ちらっと視線を動かした親方に、どちらも気付かないので、少々観察。
バイラは楽しそうにミレイオと話していて、合間に少し、微笑が大人しくなる瞬間も見える。ミレイオは笑顔のまま、あまり顔つきを変えない。こういう時、ミレイオは真面目な話をしている。
「『楽観的な親しさ』の深め、とは言い難いか。相談かな」
笑顔を入れながら、中身は笑えないような。そんな相談をしているんだろうと見当を付ける。
『タンクラッドが、聞こえる位置にいる』ことが、彼らの話に、飾り表面を付けた時間を齎しているのかも知れない。
この話の中身は『バニザット』親方は呟く。聞こえる単語は、繋がると彼の行動を意味している。
バイラでさえ、気が付いた。人間のままの、彼でさえ。そろそろ、皆が心配を口にし始める気がした。
「当の本人は、どう思っているやら」
親方は、朝に見たシャンガマックの顔つきを思い出す。彼は疲れがあるようだったが、決して悩みを抱えたような表情は、浮かべていなかった。
彼が夜になると動くのも、親方は外にベッドを出している分、早く気が付く。コルステインは何も言わない。彼女が言わないならと、タンクラッドも気にしないようにしている。
でも、タンクラッドは分かっている。夜。コルステインとミレイオ以外の『サブパメントゥ』が来ていることを。
ショショウィの指輪以降は、コルステインとの仲直りに一役買ってくれたが、それ以上の付き合いもない相手。異空間の砂漠で、騎士二人を助けたホーミットは。
親方は、小さな溜め息をついて、別の作業に取り掛かった。
彼は、何かを知っている。
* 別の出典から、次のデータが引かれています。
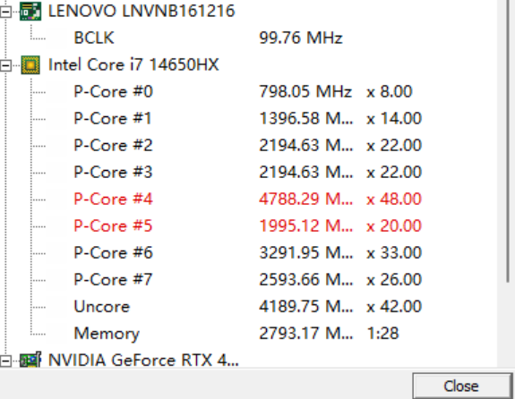Image resolution: width=515 pixels, height=399 pixels.
Task: Select the BCLK row
Action: (x=94, y=38)
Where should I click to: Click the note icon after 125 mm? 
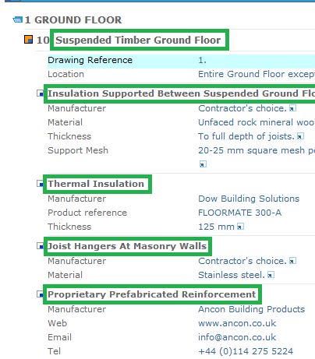click(240, 227)
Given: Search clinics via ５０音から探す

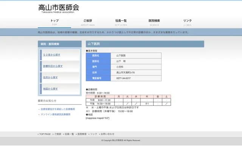Looking at the screenshot, I should pos(52,55).
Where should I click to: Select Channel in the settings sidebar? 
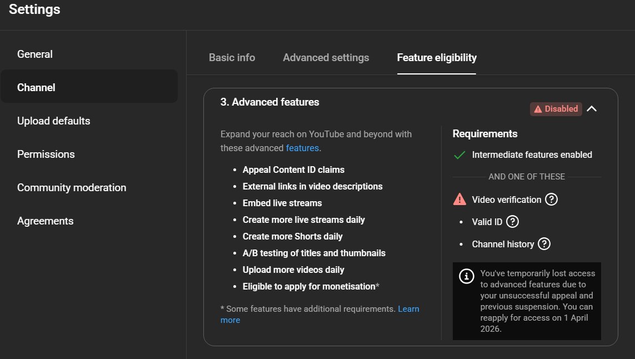tap(36, 88)
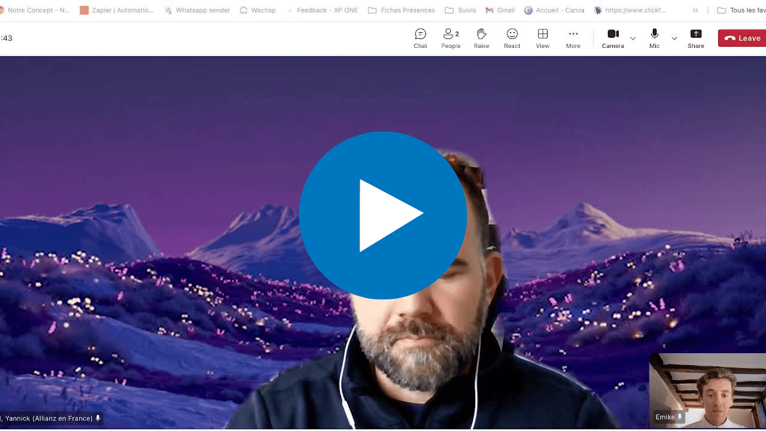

その何かは、旅の仲間を通り越した目的に感じられている分・・・『まぁ。心配になるかもな』後ろの馬車で、会話を控え目な声で続ける二人を見て、親方もシャンガマックの無事を祈った。
ミレイオとバイラは、正にその会話の真っ最中。
親方が思ったままで、『タンクラッドに聞こえていると、後から質問される』ミレイオの面倒そうな感じから、少し内容をぼやけさせた話を続けていた。
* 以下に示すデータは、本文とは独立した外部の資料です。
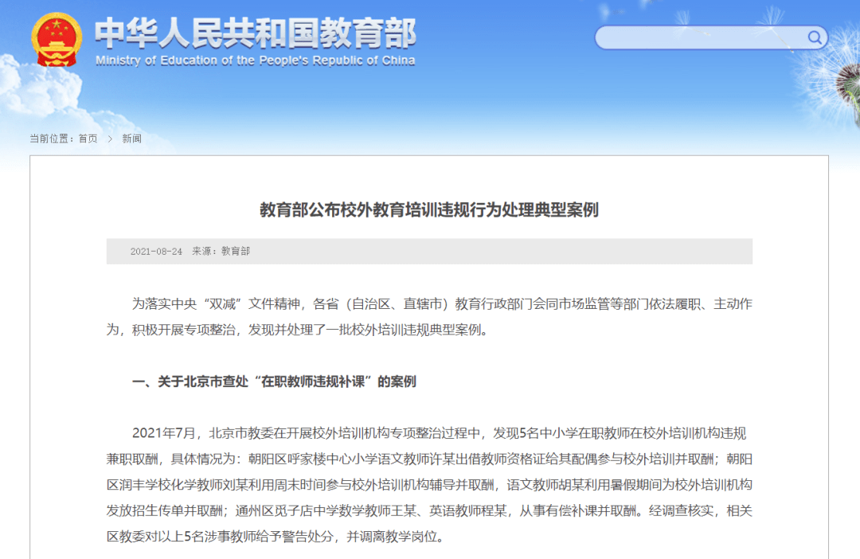
Task: Open the 首页 breadcrumb link
Action: pyautogui.click(x=86, y=139)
「バイラも、気にしているとなるとね。うーん。あの子だけが、分かってなさそうだからなぁ」
「あの子って。あの。子?」
そうよ、とミレイオは頷いて、ちらっと御者台の背板を見る。『自分では気が付き難いこともある』周囲が分かっていてもねと呟いた。
「問題ない、とミレイオが言うなら。私も気にしないようにします。皆もちらほら、同じことを感じているようですし・・・ただ、夜にも魔物は出る。大丈夫な状態に彼がいるとしても、何が起こるか」
当然といえば当然、のバイラの言葉に、ミレイオは気の毒にも思う。心配が続くのは、良くはないのだ。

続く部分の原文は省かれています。